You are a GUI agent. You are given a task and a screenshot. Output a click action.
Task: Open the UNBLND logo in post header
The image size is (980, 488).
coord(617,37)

· · · · ·

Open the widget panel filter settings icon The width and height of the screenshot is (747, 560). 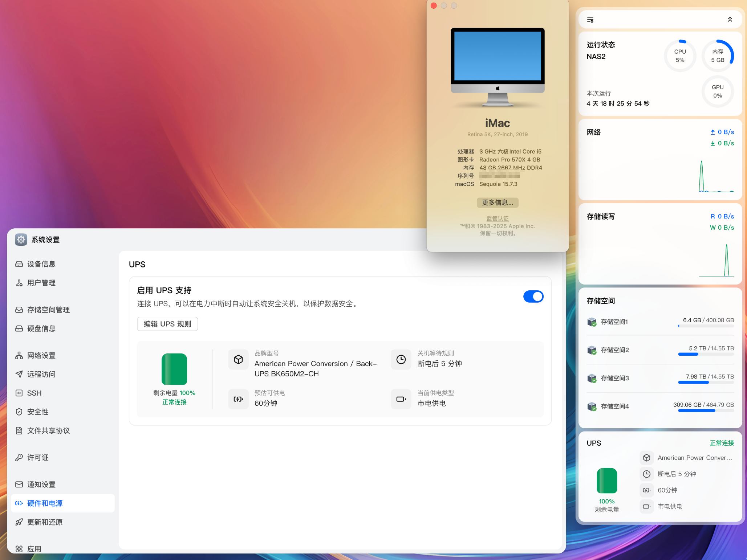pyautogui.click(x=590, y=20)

· · · · ·

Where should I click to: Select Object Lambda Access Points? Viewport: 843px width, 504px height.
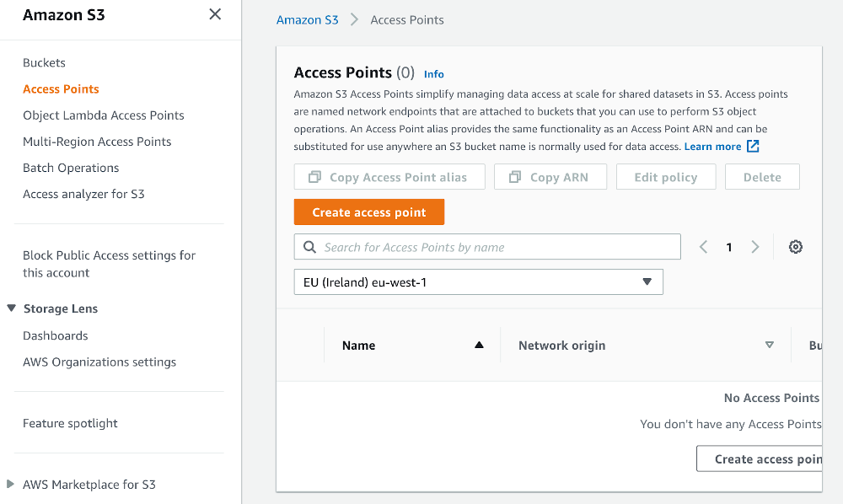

· · · · ·

-- GOAL OF THE EXERCISE --
Transcribe the lines of the items above verbatim, starting at the line that contains "You are a GUI" and ending at the line that contains "coord(617,37)".

-- SOLUTION TO THE EXERCISE --
You are a GUI agent. You are given a task and a screenshot. Output a click action.
Task: Open the UNBLND logo in post header
The image size is (980, 488).
coord(617,37)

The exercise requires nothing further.